Un vacío que nadie ha llenado
Pese a la riqueza de perfiles en la plantilla, ningún jugador ha logrado imponer su liderazgo creativo. Arda Güler fue la primera gran apuesta del técnico tolosarra. El turco, aunque talentoso y con visión, ha perdido presencia en el último mes del año y no termina de brillar en una posición más retrasada, donde pierde influencia en el último pase y conexión con hombres como Mbappé.
Eduardo Camavinga, por su parte, ha tenido que adaptarse a múltiples roles: interior, pivote, incluso lateral derecho. Su capacidad física es indiscutible, pero no ha terminado de consolidarse en un puesto fijo que le permita explotar su potencial creativo. Tampoco Dani Ceballos, más perfilado para tareas organizativas, ha convencido del todo: encadena varios partidos sin minutos pese a una titularidad significativa ante el City.
Opciones más ofensivas
Otros nombres como Jude Bellingham o Fede Valverde han sido utilizados en zonas de creación, pero su vocación ofensiva, llegada desde segunda línea y capacidad goleadora limitan su encaje como cerebros puros. A Bellingham, por ejemplo, se le ha visto más cómodo en posiciones de mediapunta o escorado a la izquierda, dependiendo del dibujo con dos o tres delanteros. En el caso del uruguayo, su despliegue físico sigue siendo su principal arma, aunque Xabi lo vea como un «nuevo Gerrard».
La afición pide fichajes
La falta de claridad en el timón del equipo se ha hecho evidente, y la propia afición lo ha señalado como prioridad. El club blanco no reforzará esta posición en invierno, pero sí se plantea acudir al mercado en verano. Uno de los nombres que sonó con fuerza fue el de Martín Zubimendi, aunque su fichaje por el Arsenal frustró cualquier intento.
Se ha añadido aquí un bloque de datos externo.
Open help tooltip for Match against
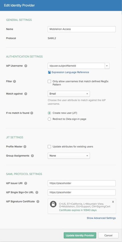The image size is (122, 242). point(26,94)

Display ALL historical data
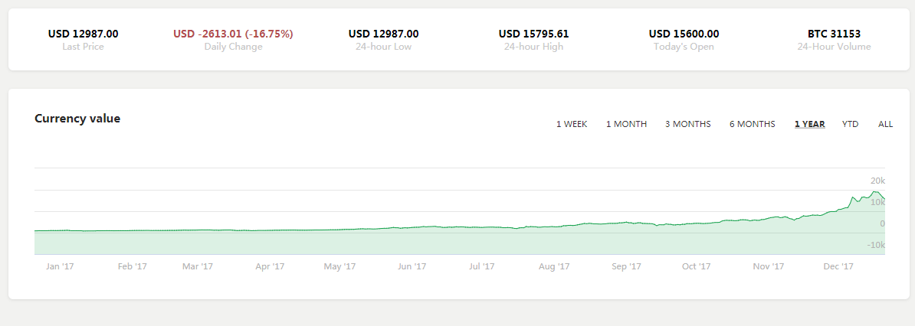885,124
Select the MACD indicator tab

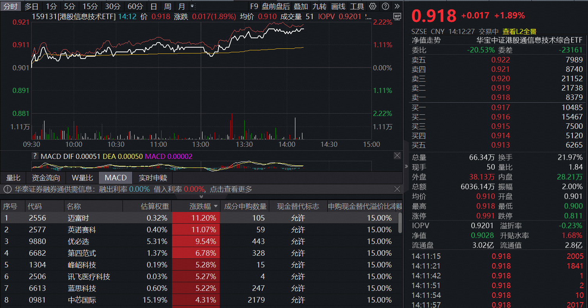[115, 178]
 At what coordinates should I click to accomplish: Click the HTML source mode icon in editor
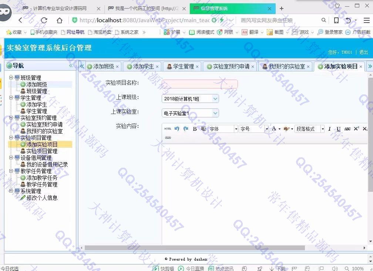[x=168, y=129]
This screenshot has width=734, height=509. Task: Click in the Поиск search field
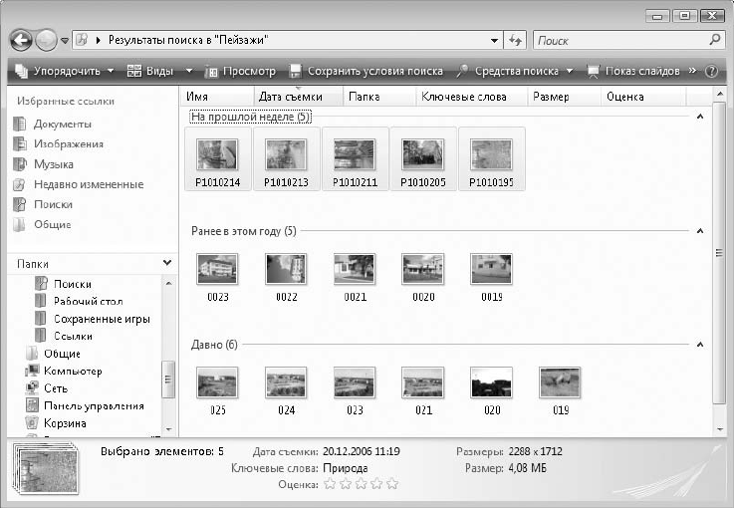(617, 41)
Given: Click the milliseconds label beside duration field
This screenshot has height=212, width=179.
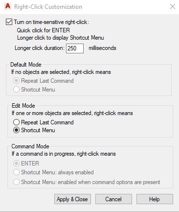Looking at the screenshot, I should point(102,48).
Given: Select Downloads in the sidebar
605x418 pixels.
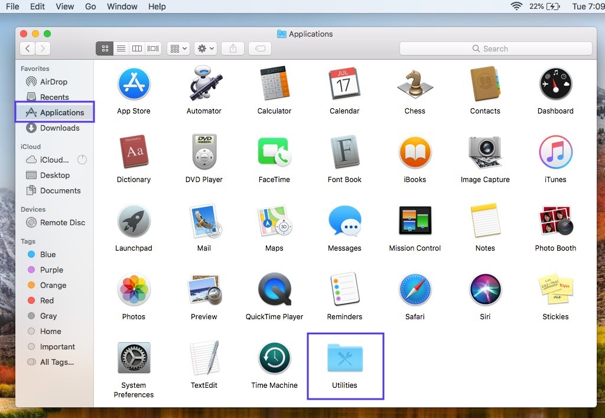Looking at the screenshot, I should point(61,128).
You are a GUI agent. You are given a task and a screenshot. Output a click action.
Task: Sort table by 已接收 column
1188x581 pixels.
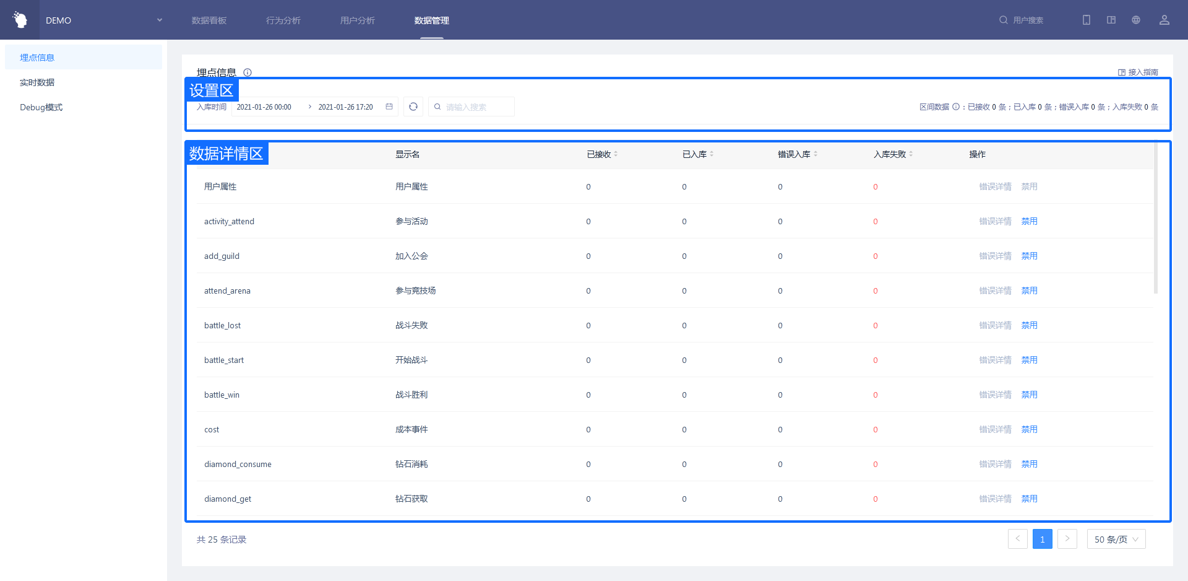click(x=616, y=154)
La dirección deportiva, mientras tanto, sigue analizando las necesidades con el objetivo de dar a Xabi un centrocampista que encaje en su estilo de juego. Un jugador que piense, mande, reparta y marque el ritmo, algo que, hasta ahora, nadie ha conseguido hacer tras la salida de los históricos.
Un reto para el 2026
De momento, será tarea del cuerpo técnico seguir explorando soluciones internas. Pero el mensaje es claro: el Madrid necesita un cerebro. Un líder que no solo organice, sino que dé identidad al juego del equipo. Si en este segundo tramo de temporada no emerge esa figura dentro del vestuario, el verano será tiempo de fichar. Porque sin timonel, el barco blanco no puede aspirar a dominar Europa.